5. Now you need to download another app to do the KYC using your Id, but it asks for another code which you receive by physical mail when you got your Id years ago, but you have no idea where that mail or code is, now you have to request for another code and wait like 2 weeks till you get a physical mail with that code....

.... and the story goes on.


Then every app has to be always the latest version working only with the recent smartphone operating systems, of course the authentication is invalidated on app upgrade. They'll make sure to turn in into some insolvable hellish paradox.


You forgot the part where they send you two distinct snail mails, one with the username and one with a one-time password, for a double chance the post will lose one of the envelopes! Or the part where they silently truncate your new password to 6 digits because muh security.

I guess France and Germany are siblings in kafkaesque administrative shenanigans.

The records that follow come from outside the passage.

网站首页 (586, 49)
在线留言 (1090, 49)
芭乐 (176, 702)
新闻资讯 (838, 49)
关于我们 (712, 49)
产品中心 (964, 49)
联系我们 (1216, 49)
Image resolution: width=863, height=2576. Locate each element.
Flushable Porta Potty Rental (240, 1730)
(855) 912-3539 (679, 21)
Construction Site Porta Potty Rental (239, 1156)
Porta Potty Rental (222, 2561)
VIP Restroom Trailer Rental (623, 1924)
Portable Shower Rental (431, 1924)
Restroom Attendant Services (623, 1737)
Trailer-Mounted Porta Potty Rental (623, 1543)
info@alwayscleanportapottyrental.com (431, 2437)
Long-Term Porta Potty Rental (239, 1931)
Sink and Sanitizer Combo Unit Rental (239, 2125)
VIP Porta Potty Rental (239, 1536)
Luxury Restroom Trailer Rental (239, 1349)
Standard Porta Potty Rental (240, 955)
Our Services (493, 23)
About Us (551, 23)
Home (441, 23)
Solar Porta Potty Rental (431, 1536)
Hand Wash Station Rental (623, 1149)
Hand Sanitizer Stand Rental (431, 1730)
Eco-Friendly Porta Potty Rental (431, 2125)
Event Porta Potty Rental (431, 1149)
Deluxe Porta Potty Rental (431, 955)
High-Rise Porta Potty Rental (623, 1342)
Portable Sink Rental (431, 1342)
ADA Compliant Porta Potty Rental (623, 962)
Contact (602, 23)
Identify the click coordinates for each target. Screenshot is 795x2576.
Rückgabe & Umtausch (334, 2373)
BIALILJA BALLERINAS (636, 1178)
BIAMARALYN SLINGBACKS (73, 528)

In Germany if they silently truncate your password and you contact their customer service, they will scream at you for not remembering your password. I guess this beats France.


I honestly wonder whether the EU can afford to spend on technological sovereignty. With an aging population and the need to maintain welfare states, governments will have to allocate more and more of future budgets to expanding and sustaining welfare programs (statutory health insurance, pensions, unemployment benefits, etc.). That ultimately means higher taxes, a larger government workforce, and a shrinking private sector. Maybe they will have enough money to maintain the existing status quo, but not sure where the additional capital would come from to invest in digital sovereignty.


"EU welfare state" is a meme that doesn't survive looking closely at the actual figures. Especially if you compare things like state pensions properly; the US moves these into a different column labelled "social security", but that doesn't mean they're not part of the state!

Note that the alternative is sending money overseas to rent US infrastructure. It may make a lot of sense to deploy spending locally where it stays in the economy rather than overseas, a standard "import substitution" play.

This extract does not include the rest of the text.